Tu ataúd aguardaba la venia de los ángeles,
el bosque de sus alas. Esperamos rendidos
la bendición de un mundo que borraba tu nombre
de tanto repetirlo. Al final de tu viaje
—hablo del cementerio, su pequeña capilla—
hicimos una fila para verte, decían,
por vez definitiva; luego vendrían los clavos,
los golpes repetidos que cerraban tu historia
y abrían una grieta en medio de nosotros:
¿hacia dónde tu cuerpo, tus palabras antiguas,
esa lengua de luz bajo las aguas mansas
del arroyo sin nombre que atravesaba el pueblo?
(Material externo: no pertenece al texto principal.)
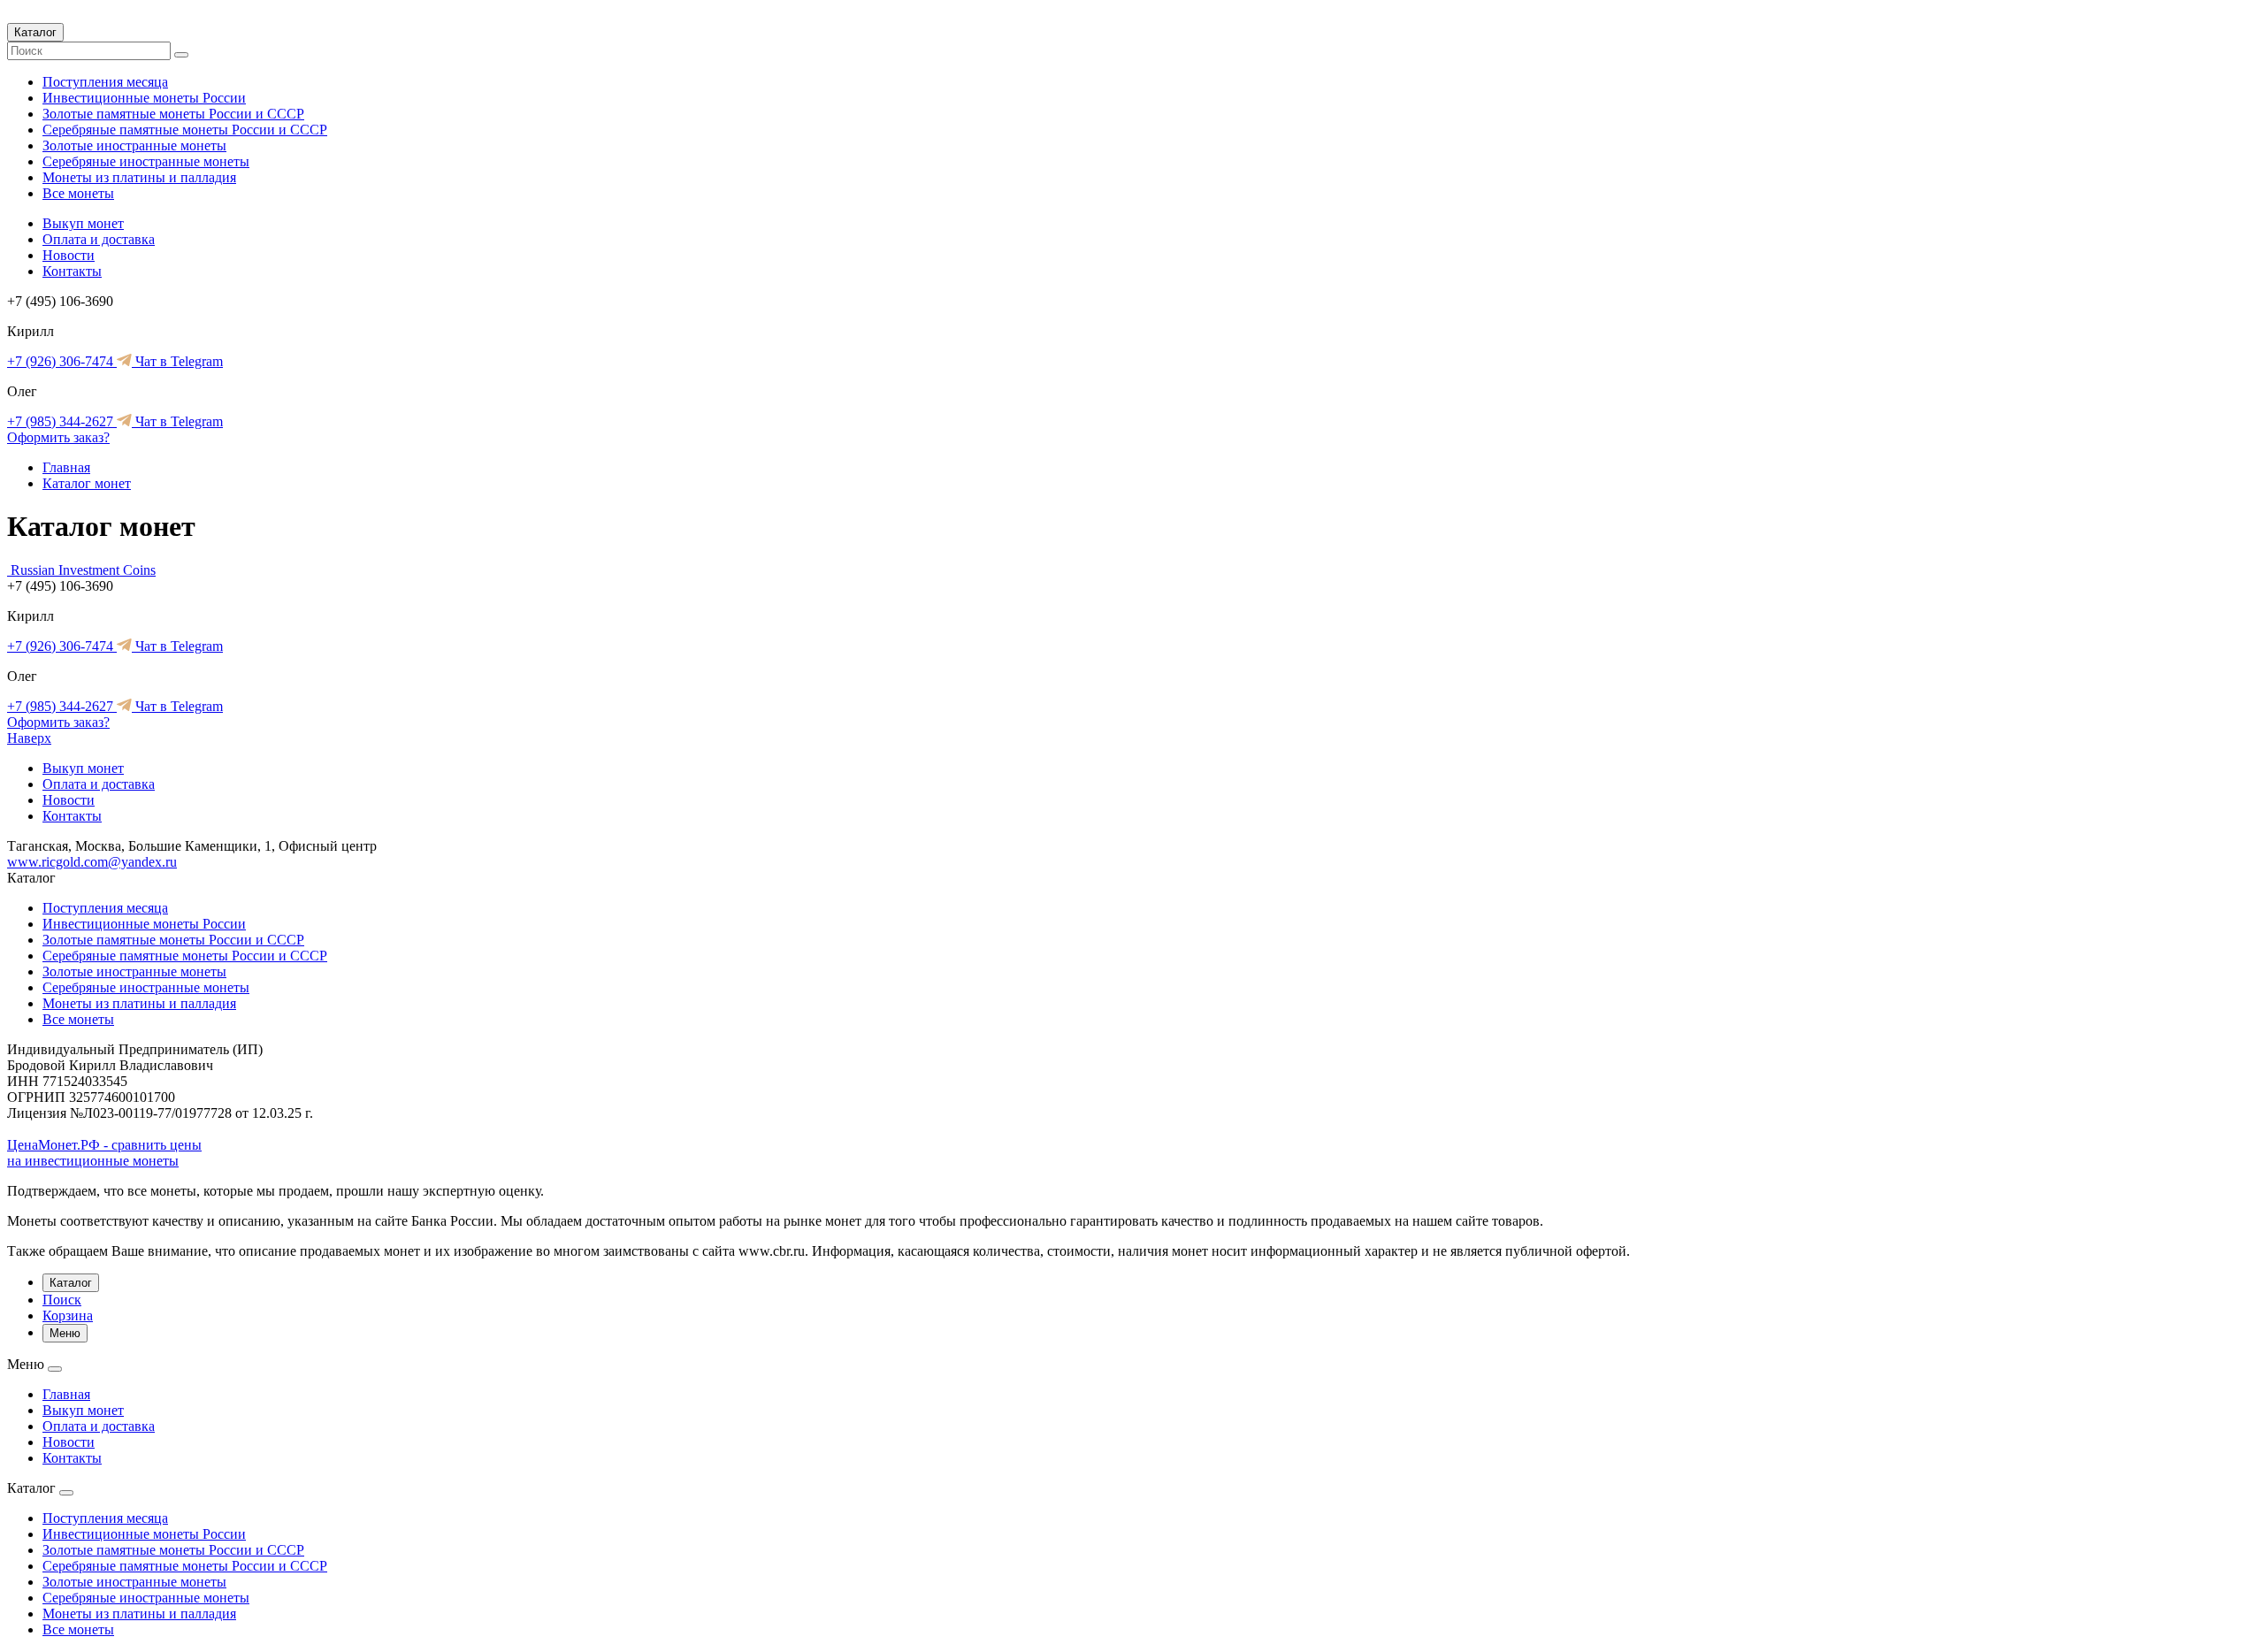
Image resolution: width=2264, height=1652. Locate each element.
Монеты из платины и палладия (139, 177)
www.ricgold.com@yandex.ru (92, 861)
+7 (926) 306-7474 (62, 361)
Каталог (35, 32)
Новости (68, 255)
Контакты (72, 271)
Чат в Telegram (177, 361)
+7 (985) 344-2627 (62, 421)
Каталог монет (86, 483)
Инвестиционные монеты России (144, 97)
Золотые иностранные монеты (134, 145)
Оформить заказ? (58, 437)
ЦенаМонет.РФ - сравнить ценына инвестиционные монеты (104, 1152)
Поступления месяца (105, 81)
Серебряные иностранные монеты (145, 161)
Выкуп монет (83, 223)
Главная (66, 467)
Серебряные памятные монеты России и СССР (184, 129)
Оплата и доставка (98, 239)
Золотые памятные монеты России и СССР (173, 113)
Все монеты (78, 193)
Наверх (29, 738)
Una cruz con las manos, un puñado de tierra;
enseguida los gritos, las lentas paletadas.
Lloré al reconocer el filo de la muerte
—esa luz repentina— en mis ojos de niño.
Supe que no podrías jugar aquella tarde
rodeada por tus nietos, que ya no volverías
a soñar con nosotros: dormías en noviembre,
debajo del temblor y el cauce de la hierba.

 

 

 

Regresamos a casa con las ropas manchadas
por el dolor y el lodo —sus golpes de humedad—,
sintiendo cada uno un distinto fracaso.
El silencio, Hermelinda, reinaba en la penumbra,
en el vacío del cuarto, donde los cirios daban
constancia de la noche, el asombro del hueco:
nunca esa habitación volvería a ser la misma.
Nos miramos como por vez primera
para reconocernos. Cerramos las ventanas,
y esperamos cansados que vinieras del barro,
con la sonrisa aquella de tus días luminosos,
a encender una luz que alumbrara tu muerte.